**THE TASK**
Write out the line with "Task: Expand the" and every later line through the end of the data below, exactly as given, with no pictures in the copy.

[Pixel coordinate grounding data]
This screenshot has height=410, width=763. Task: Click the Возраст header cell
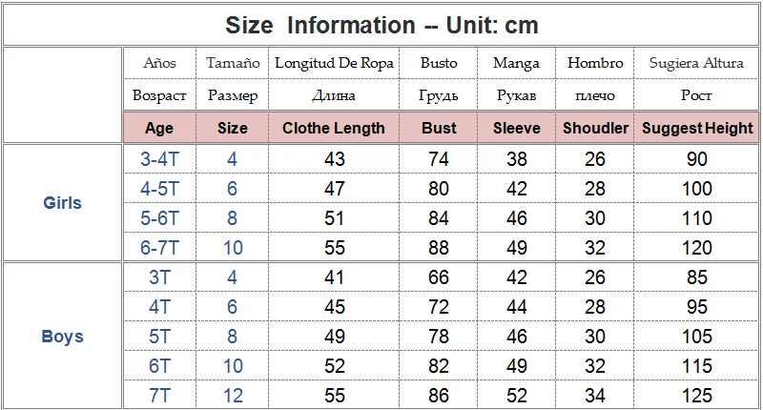click(159, 94)
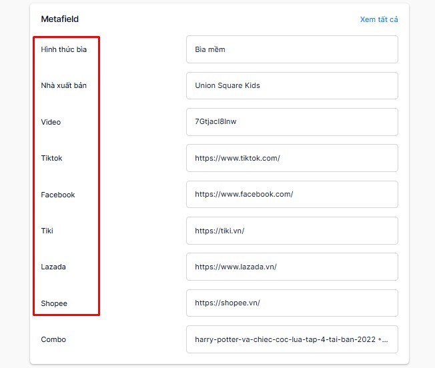
Task: Open the 'Xem tất cả' link
Action: (x=379, y=19)

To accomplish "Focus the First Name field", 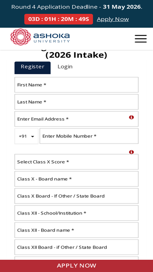I will click(77, 85).
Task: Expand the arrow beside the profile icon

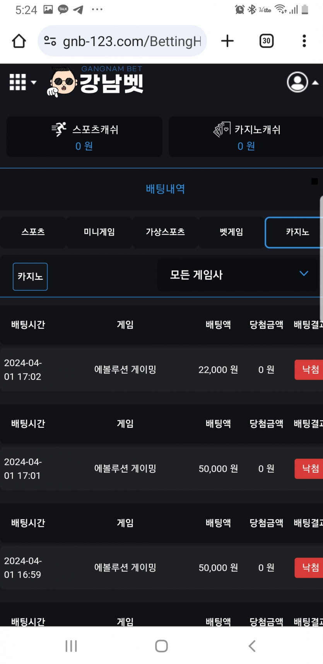Action: pyautogui.click(x=315, y=82)
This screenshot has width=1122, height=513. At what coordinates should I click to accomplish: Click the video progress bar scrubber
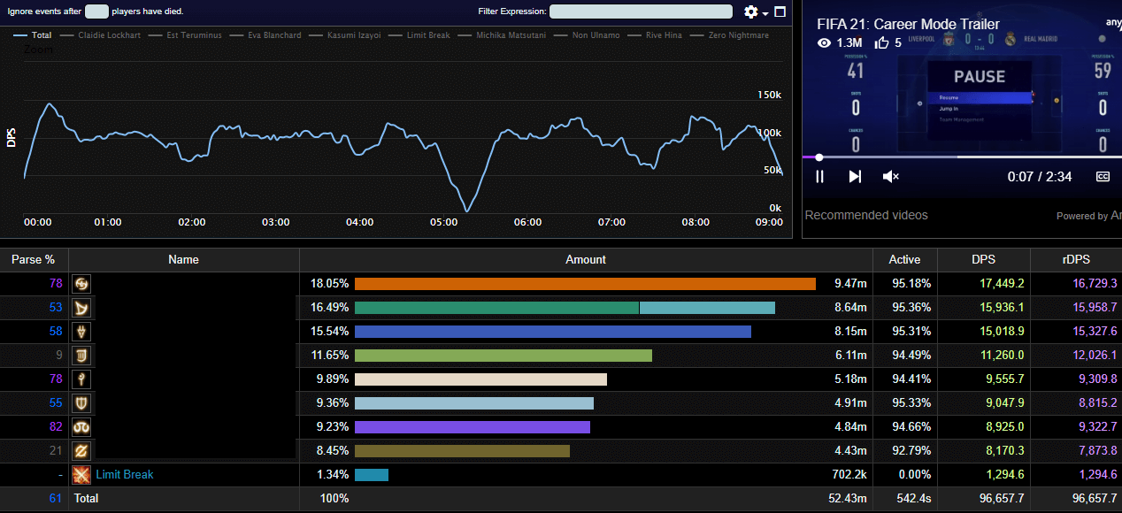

**EXERCISE OUTPUT**
Task: Expand the arrow beside the profile icon

Action: pyautogui.click(x=315, y=82)
This screenshot has width=1122, height=513. At what coordinates should I click to accomplish: Click the video progress bar scrubber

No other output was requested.